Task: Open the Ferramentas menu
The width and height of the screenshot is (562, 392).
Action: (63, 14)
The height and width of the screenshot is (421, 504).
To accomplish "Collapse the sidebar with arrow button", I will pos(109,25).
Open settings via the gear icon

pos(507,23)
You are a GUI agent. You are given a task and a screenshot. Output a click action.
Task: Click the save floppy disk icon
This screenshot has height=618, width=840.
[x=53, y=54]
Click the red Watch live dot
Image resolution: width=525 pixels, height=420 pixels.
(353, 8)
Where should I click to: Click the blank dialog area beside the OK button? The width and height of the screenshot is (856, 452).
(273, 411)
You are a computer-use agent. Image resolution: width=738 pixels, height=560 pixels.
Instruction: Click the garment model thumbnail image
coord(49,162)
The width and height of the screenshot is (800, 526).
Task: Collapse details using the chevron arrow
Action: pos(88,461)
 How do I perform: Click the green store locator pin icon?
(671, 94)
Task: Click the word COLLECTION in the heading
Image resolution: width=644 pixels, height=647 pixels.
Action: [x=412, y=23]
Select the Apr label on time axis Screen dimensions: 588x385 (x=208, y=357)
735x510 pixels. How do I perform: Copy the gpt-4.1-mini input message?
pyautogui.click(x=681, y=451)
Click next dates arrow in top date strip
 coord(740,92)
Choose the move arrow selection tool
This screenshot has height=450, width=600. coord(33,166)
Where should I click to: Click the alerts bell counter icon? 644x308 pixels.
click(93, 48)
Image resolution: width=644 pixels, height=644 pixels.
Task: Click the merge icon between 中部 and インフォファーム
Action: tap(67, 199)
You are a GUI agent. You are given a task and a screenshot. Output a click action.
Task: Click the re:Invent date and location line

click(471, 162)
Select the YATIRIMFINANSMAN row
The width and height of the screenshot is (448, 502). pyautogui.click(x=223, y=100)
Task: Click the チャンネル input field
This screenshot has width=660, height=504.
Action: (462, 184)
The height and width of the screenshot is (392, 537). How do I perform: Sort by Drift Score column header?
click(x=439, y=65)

▬▬▬

- **Work instruction**:
Each record must be reproduced exactly. Keep every one.

- **Response area**:
Task: Open the Ferramentas menu
The width and height of the screenshot is (562, 392).
Action: (63, 14)
The height and width of the screenshot is (421, 504).
To accomplish "Collapse the sidebar with arrow button", I will pos(109,25).
Open settings via the gear icon

pos(507,23)
You are a GUI agent. You are given a task and a screenshot. Output a click action.
Task: Click the save floppy disk icon
This screenshot has height=618, width=840.
[x=53, y=54]
Click the red Watch live dot
Image resolution: width=525 pixels, height=420 pixels.
(353, 8)
Where should I click to: Click the blank dialog area beside the OK button? The width and height of the screenshot is (856, 452).
(273, 411)
You are a computer-use agent. Image resolution: width=738 pixels, height=560 pixels.
Instruction: Click the garment model thumbnail image
coord(49,162)
The width and height of the screenshot is (800, 526).
Task: Collapse details using the chevron arrow
Action: pos(88,461)
 How do I perform: Click the green store locator pin icon?
(671, 94)
Task: Click the word COLLECTION in the heading
Image resolution: width=644 pixels, height=647 pixels.
Action: [x=412, y=23]
Select the Apr label on time axis Screen dimensions: 588x385 (x=208, y=357)
735x510 pixels. How do I perform: Copy the gpt-4.1-mini input message?
pyautogui.click(x=681, y=451)
Click next dates arrow in top date strip
 coord(740,92)
Choose the move arrow selection tool
This screenshot has height=450, width=600. coord(33,166)
Where should I click to: Click the alerts bell counter icon? 644x308 pixels.
click(93, 48)
Image resolution: width=644 pixels, height=644 pixels.
Task: Click the merge icon between 中部 and インフォファーム
Action: tap(67, 199)
You are a GUI agent. You are given a task and a screenshot. Output a click action.
Task: Click the re:Invent date and location line

click(471, 162)
Select the YATIRIMFINANSMAN row
The width and height of the screenshot is (448, 502). pyautogui.click(x=223, y=100)
Task: Click the チャンネル input field
This screenshot has width=660, height=504.
Action: (462, 184)
The height and width of the screenshot is (392, 537). How do I perform: Sort by Drift Score column header?
click(x=439, y=65)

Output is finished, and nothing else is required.